Quoted passage:
:::::
I was lying on a gurney with my eyes closed. Although I was drifting in and out of consciousness, I could sense that a lot was going on around me, because of me. At one point that night, I looked up and saw a man dressed almost like an astronaut, covered head-to-toe in protective equipment. He was a trauma surgeon.
Hours before, I was at my high school’s first football game of the year. This all happened a long time ago, when I was a teenager, but I can still call to mind the sound of the school bands and cheerleaders. Shortly after the game, a fight broke out in a nearby park. I turned, and saw flashes of light. That’s what I remember about the moment I was shot: flashes of light. Time seemed to slow down. People were screaming and running around me. My white shirt was covered in blood. My friends, frantic, implored me to lie down. My mouth filled with blood, and I began to choke. As I discovered later, the .38-caliber bullet had ripped a hole in my windpipe and injured my carotid artery. I was bleeding into my airway.
The trauma surgeon was named Robert Ahmed. He saved my life that night by punching a hole in my windpipe, a procedure known as a tracheostomy. Dipankar Mukherjee, a vascular surgeon, made an incision in my left leg and removed a piece of vein to form a patch for the hole in my carotid artery.
I spent more than a month in the hospital, figuring out basics such as how to talk with a paralyzed left vocal cord. But long after I recovered, the experience of getting shot stayed with me—and I don’t just mean in the shape of the scars on my neck or in the sound of my voice. It’s not overly dramatic to say that it changed the whole course of my life: That night led to me becoming a trauma surgeon.
In the trauma bay, I felt fear, awe, and determination. Fear that I might die, awe at the calm skill of the medical personnel, and determination to give back to the same field that gave me a second chance.
:::::
Supplied material:
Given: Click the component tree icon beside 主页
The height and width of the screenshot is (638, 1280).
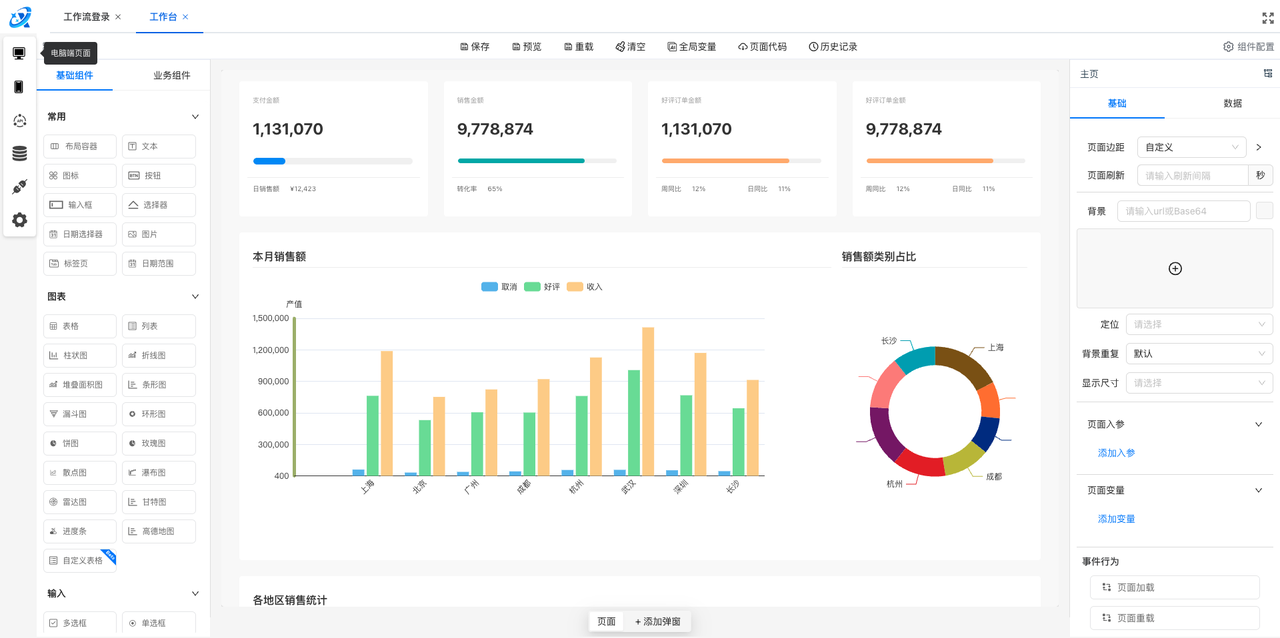Looking at the screenshot, I should (x=1268, y=74).
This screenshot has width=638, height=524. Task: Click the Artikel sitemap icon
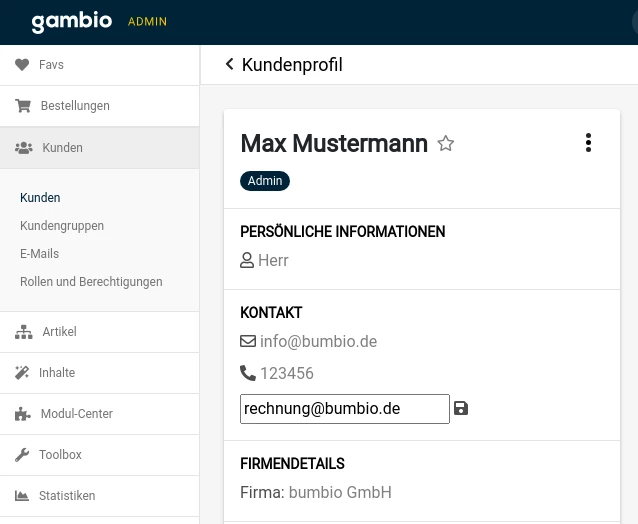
:::::
Required work:
1. In the account of the shooting, what procedure did Robert Ahmed perform to save the patient's life?
2. Decide whether each statement agrees with the account of the shooting. Answer yes or no, and quote the words that settle it. (a) The shooting took place after the high school's first football game of the year. (b) The vascular surgeon took the piece of vein from the right leg. (c) The hospital stay lasted less than two weeks.
3. Repeat word for word the stretch of the account of the shooting from "In the trauma" through "a second chance.".
The lines are separate material with no connection to the account of the shooting.

Numbered answers:
1. A tracheostomy, punching a hole in the windpipe.

2.
(a) Yes: "Hours before, I was at my high school’s first football game of the year." and "Shortly after the game, a fight broke out in a nearby park."
(b) No: "made an incision in my left leg and removed a piece of vein"
(c) No: "I spent more than a month in the hospital"

3.
In the trauma bay, I felt fear, awe, and determination. Fear that I might die, awe at the calm skill of the medical personnel, and determination to give back to the same field that gave me a second chance.